Amanda, uma das organizadoras, descreveu o impacto do evento:
"Foi mágico. Você via no olhar delas algo que a gente não vê todo dia: brilho, entusiasmo. Era como se, por um momento, elas esquecessem o peso da periferia e pudessem apenas ser crianças, criar, explorar e sonhar."
Igor Maia, idealizador do projeto, também refletiu sobre aquele dia:
"Foi mais do que um evento cultural. Era sobre dar espaço para essas crianças se verem como protagonistas. Quando uma criança sobe no palco ou pinta um muro, ela não está só brincando; está dizendo: ‘Eu sou importante. Eu tenho voz.’"
Enquanto isso, a comunidade se conectava. Tranças eram feitas, cachorros-quentes distribuídos para a criançada e sorrisos espalhados pela favela. Era um dia de festa, mas também de resistência e pertencimento. Naquele espaço, onde muitas vezes só chegam manchetes de violência, a arte florescia como um ato revolucionário.
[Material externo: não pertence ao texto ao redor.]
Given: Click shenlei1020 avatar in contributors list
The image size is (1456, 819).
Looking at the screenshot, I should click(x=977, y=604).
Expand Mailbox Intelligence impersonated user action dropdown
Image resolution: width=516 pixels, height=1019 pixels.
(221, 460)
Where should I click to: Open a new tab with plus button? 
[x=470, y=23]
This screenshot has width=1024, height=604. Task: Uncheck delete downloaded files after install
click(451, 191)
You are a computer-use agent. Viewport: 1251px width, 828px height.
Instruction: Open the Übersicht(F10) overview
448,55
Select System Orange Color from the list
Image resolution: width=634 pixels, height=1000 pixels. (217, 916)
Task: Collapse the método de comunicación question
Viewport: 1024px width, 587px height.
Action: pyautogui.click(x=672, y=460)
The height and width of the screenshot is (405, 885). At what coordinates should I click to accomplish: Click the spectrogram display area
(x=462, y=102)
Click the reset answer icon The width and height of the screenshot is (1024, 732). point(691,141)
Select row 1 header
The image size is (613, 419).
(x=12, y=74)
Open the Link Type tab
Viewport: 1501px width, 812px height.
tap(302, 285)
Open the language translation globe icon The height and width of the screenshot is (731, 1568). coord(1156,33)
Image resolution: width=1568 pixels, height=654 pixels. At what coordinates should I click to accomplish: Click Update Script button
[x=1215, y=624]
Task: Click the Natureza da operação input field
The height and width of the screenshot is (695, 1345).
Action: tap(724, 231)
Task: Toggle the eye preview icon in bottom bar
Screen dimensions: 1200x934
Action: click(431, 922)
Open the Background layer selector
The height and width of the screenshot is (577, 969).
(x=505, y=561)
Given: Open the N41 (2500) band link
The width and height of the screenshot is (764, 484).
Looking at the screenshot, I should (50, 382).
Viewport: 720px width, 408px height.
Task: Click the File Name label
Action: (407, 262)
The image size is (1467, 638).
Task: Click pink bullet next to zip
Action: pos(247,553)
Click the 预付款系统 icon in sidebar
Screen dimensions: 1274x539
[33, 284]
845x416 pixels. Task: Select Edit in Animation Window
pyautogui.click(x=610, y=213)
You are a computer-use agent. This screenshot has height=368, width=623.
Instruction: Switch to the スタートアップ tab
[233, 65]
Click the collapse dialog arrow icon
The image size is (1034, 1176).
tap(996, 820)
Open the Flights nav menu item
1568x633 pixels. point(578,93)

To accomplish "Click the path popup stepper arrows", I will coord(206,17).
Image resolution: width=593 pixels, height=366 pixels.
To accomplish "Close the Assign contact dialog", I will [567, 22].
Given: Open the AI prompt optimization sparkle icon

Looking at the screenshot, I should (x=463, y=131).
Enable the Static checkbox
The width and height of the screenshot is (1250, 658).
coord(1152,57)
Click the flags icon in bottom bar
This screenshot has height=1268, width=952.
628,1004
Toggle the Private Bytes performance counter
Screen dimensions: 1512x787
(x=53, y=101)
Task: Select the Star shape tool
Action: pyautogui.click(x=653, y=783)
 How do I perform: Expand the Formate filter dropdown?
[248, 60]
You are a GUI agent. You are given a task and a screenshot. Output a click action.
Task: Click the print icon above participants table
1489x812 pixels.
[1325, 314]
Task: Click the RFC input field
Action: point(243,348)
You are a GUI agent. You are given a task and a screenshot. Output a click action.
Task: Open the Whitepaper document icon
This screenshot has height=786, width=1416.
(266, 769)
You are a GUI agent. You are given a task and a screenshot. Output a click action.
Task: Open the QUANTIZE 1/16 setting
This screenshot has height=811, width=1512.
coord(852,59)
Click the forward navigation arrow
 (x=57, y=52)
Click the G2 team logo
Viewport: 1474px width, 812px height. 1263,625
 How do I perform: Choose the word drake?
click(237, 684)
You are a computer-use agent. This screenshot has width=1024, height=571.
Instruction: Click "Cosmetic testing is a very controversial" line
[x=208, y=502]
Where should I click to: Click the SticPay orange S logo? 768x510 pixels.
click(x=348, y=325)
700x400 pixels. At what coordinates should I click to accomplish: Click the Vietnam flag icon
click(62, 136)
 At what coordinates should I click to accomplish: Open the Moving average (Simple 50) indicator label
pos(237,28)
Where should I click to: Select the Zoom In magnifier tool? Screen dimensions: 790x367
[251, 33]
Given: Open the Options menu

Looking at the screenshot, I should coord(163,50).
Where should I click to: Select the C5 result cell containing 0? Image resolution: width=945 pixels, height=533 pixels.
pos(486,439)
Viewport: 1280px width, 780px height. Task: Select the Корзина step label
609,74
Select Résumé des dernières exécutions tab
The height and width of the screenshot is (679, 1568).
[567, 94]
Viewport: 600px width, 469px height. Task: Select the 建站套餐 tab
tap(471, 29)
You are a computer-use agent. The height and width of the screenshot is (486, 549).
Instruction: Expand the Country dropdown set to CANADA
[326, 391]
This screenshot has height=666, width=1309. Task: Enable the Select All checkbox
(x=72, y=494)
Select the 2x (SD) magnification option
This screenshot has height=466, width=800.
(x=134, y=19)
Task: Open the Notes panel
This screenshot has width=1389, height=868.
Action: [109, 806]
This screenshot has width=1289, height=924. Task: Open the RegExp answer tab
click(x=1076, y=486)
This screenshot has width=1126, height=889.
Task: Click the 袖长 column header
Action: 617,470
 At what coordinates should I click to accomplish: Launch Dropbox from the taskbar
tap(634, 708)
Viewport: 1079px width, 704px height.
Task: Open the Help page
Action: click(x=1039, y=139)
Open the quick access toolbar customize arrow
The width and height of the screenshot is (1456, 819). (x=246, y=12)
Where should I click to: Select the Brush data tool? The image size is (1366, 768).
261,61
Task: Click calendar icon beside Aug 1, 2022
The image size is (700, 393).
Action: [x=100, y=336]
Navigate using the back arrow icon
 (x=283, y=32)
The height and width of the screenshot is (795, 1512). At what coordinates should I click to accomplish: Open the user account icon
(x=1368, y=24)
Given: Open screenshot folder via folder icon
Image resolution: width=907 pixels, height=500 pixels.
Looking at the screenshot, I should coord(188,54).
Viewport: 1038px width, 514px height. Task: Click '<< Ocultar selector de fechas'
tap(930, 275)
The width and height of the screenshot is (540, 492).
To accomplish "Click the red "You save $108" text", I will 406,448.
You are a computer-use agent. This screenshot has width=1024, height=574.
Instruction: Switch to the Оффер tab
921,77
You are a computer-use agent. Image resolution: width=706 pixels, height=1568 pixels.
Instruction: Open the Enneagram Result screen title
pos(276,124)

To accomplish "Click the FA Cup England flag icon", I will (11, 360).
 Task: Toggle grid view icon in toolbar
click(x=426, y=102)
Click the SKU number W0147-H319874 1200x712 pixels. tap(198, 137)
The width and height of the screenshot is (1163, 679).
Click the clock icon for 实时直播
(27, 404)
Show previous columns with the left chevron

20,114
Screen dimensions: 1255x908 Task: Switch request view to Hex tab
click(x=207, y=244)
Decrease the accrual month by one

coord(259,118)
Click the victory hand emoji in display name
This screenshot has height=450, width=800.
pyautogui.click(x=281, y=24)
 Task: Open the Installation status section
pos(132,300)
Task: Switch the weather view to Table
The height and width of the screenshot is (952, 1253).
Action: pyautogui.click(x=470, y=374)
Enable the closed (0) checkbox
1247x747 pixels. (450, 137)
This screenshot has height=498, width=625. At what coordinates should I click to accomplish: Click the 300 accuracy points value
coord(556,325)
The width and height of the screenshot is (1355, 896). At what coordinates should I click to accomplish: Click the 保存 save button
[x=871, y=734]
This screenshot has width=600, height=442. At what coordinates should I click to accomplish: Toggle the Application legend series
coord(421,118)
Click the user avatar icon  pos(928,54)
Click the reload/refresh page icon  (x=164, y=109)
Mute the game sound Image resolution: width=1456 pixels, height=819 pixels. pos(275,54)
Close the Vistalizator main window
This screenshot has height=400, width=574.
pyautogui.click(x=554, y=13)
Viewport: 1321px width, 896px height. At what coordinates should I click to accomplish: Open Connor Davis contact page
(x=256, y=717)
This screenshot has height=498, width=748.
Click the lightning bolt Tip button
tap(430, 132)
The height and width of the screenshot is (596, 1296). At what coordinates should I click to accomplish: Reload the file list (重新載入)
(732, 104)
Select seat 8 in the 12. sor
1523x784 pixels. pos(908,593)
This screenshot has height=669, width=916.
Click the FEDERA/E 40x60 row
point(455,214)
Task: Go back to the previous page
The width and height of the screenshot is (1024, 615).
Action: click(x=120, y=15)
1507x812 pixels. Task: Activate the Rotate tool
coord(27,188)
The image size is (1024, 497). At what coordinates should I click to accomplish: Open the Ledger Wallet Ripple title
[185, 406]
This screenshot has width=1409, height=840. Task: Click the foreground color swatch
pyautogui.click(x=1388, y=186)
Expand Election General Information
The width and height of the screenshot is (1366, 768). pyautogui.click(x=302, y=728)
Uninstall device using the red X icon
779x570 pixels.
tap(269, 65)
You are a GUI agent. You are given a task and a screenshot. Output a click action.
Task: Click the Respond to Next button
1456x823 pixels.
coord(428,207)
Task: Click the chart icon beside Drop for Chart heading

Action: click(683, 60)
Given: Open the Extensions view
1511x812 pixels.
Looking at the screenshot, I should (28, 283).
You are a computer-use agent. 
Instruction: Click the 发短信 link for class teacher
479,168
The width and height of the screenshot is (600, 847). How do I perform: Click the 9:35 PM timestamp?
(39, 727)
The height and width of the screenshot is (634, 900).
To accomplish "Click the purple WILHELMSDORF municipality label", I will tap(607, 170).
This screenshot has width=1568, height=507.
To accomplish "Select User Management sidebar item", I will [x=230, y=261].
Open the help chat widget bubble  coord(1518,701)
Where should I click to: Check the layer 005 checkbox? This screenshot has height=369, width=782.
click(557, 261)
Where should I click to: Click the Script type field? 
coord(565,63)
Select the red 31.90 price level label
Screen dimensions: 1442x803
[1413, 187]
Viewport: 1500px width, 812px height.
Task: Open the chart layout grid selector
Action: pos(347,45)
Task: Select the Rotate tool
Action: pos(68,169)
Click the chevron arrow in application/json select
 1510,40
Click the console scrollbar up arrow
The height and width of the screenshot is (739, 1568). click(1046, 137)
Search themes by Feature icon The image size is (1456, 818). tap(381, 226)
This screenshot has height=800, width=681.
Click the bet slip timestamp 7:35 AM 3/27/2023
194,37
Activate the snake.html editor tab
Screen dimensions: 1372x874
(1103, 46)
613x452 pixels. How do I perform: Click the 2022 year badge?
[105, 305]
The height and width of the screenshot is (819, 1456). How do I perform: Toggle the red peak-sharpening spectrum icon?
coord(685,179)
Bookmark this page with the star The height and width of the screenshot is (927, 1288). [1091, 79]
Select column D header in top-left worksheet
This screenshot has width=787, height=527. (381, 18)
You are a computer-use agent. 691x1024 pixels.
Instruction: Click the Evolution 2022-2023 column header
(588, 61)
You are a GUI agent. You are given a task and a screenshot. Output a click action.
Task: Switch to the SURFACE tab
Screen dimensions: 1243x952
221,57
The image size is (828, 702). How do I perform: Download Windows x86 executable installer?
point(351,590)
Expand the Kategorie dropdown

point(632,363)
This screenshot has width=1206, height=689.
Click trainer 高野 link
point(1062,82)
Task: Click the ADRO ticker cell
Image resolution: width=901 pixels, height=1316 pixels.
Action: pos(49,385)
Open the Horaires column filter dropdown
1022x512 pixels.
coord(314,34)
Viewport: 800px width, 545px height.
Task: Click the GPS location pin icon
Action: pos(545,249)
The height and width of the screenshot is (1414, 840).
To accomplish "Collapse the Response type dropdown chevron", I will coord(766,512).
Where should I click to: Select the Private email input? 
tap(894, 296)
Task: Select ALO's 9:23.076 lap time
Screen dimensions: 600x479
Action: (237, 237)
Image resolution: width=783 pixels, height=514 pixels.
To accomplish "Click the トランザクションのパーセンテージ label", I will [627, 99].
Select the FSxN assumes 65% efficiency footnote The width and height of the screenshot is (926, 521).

Mas o sonho foi brutalmente interrompido...
O dia que deveria ser de celebração terminou em terror. O evento "Quem Sou Eu BXD", planejado para resgatar a identidade e promover a cultura entre crianças e adolescentes da Baixada Fluminense, foi interrompido pela polícia.
Fuzis apontados, brinquedos destruídos, crianças chorando.
Foi mais do que repressão: foi um recado claro de um Estado que não reconhece essas vidas como dignas de respeito ou proteção.
Parque Juriti voltou à lógica de opressão e violência. A máquina de triturar sonhos do Estado não para.
Os dados são claros: crianças negras e periféricas são as maiores vítimas da violência policial no Brasil.
Em 2023, quase 90% das mortes causadas por policiais eram de pessoas negras, segundo o boletim Pele Alvo: Mortes Que Revelam Um Padrão. Para elas, lazer, cultura e educação são frequentemente negados ou interrompidos por um aparato estatal que deveria protegê-las.
O "Quem Sou Eu BXD" era uma tentativa de subverter essa realidade. Transformava ruas em palcos, muros em telas e crianças periféricas em protagonistas.
Igor Maia lembrou do impacto inicial:
"Você via as crianças explorando, grafitando, brincando. Era como se elas, pela primeira vez, sentissem que aquele espaço também era delas. Era sobre pertencimento."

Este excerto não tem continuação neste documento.